Comment 11 Dimitry Andric freebsd_committer 2020-12-08 19:18:40 UTC
(In reply to Yuri Pankov from comment #9)
> So libstdc++'s wcout being affected by setlocale() call is just an
> implementation choice, the one that libc++ didn't make?

Apparently, although that documentation link from libstdc++ that I pasted doesn't really tell anything about it, except maybe the part:

> Locale initialization: at what point does _S_classic, _S_global get
> initialized? Can named locales assume this initialization has already taken
> place? 

but it seems this doc article is very old. Looking at libstdc++'s implementation, it appears they initialize a default locale() object here: https://gcc.gnu.org/git/?p=gcc.git;a=blob;f=libstdc%2B%2B-v3/src/c%2B%2B98/ios_locale.cc#l44

  // Called only by basic_ios<>::init.
  ios_base::_M_init() throw()
    // NB: May be called more than once
    _M_precision = 6;
    _M_width = 0;
    _M_flags = skipws | dec;
    _M_ios_locale = locale();

This default locale() object is constructed in https://gcc.gnu.org/git/?p=gcc.git;a=blob;f=libstdc%2B%2B-v3/src/c%2B%2B98/locale_init.cc, but it seems like a separate copy of a C-like locale by default, e.g it has:

  locale::_S_initialize_once() throw()
    // 2 references.
    // One reference for _S_classic, one for _S_global
    _S_classic = new (&c_locale_impl) _Impl(2);
    _S_global = _S_classic;
    new (&c_locale) locale(_S_classic);

and the _Impl constructor is:

  // Construct "C" _Impl.
  _Impl(size_t __refs) throw()
  : _M_refcount(__refs), _M_facets(0), _M_facets_size(num_facets),
  _M_caches(0), _M_names(0)
    _M_facets = new (&facet_vec) const facet*[_M_facets_size]();
    _M_caches = new (&cache_vec) const facet*[_M_facets_size]();

    // Name the categories.
    _M_names = new (&name_vec) char*[_S_categories_size]();
    _M_names[0] = new (&name_c[0]) char[2];
    std::memcpy(_M_names[0], locale::facet::_S_get_c_name(), 2);

    // This is needed as presently the C++ version of "C" locales
    // != data in the underlying locale model for __timepunct,
    // numpunct, and moneypunct.
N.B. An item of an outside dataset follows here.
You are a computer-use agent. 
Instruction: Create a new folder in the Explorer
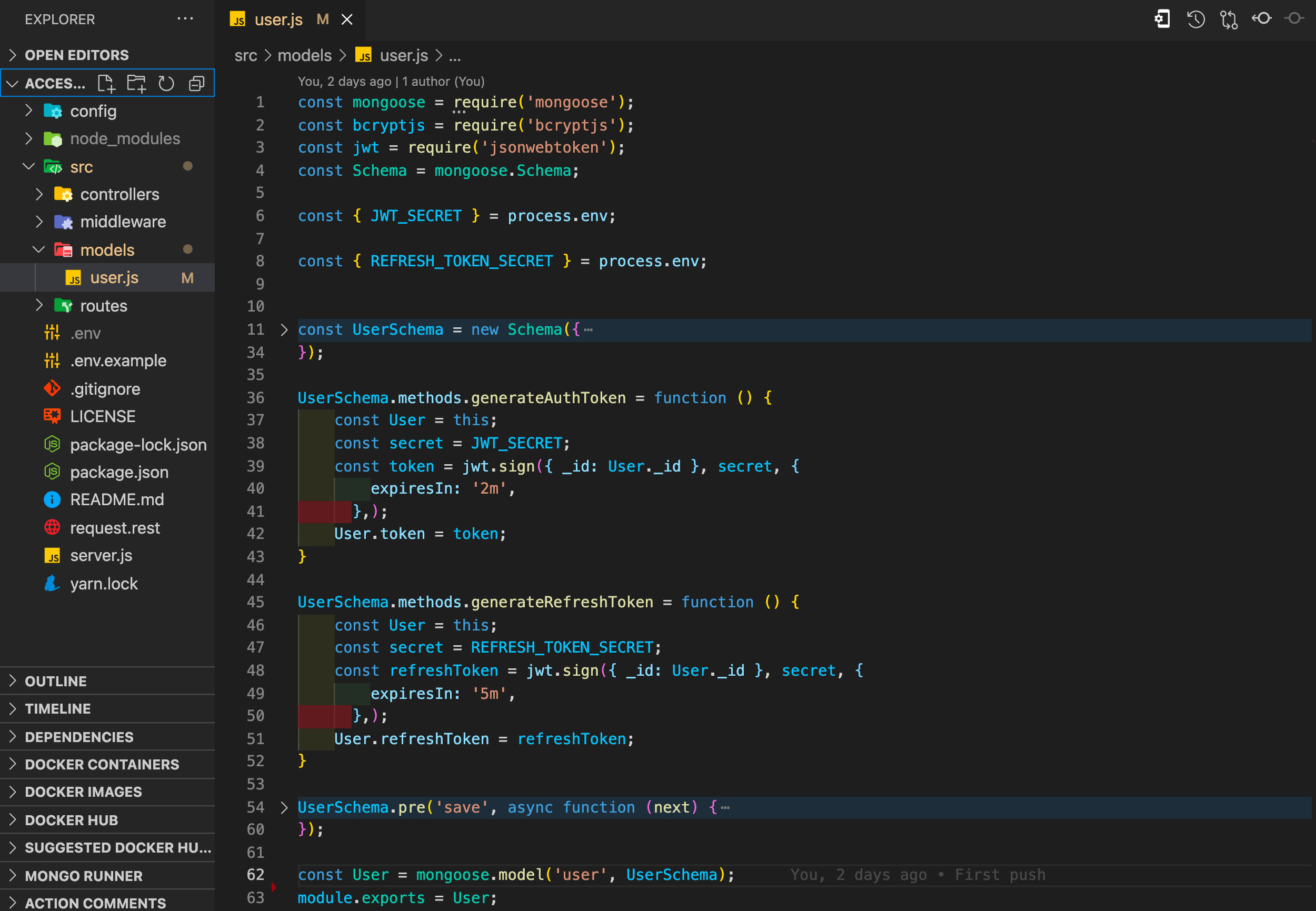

Also, the "C" locales must be
    // constructed in a way such that they are pre-allocated.
    // NB: Set locale::facets(ref) count to one so that each individual
    // facet is not destroyed when the locale (and thus locale::_Impl) is
    // destroyed.
    _M_init_facet(new (&ctype_c) std::ctype<char>(0, false, 1));
    _M_init_facet(new (&codecvt_c) codecvt<char, char, mbstate_t>(1));
... much more of this ...

So I think what you're seeing with libstdc++ is intentional, in the sense that they have a default locale which is sort-of the same as the default C locale (or even C.UTF-8).

The only call to setlocale() in that .cc file is when you call std::locale::global(), as indicated in the docs.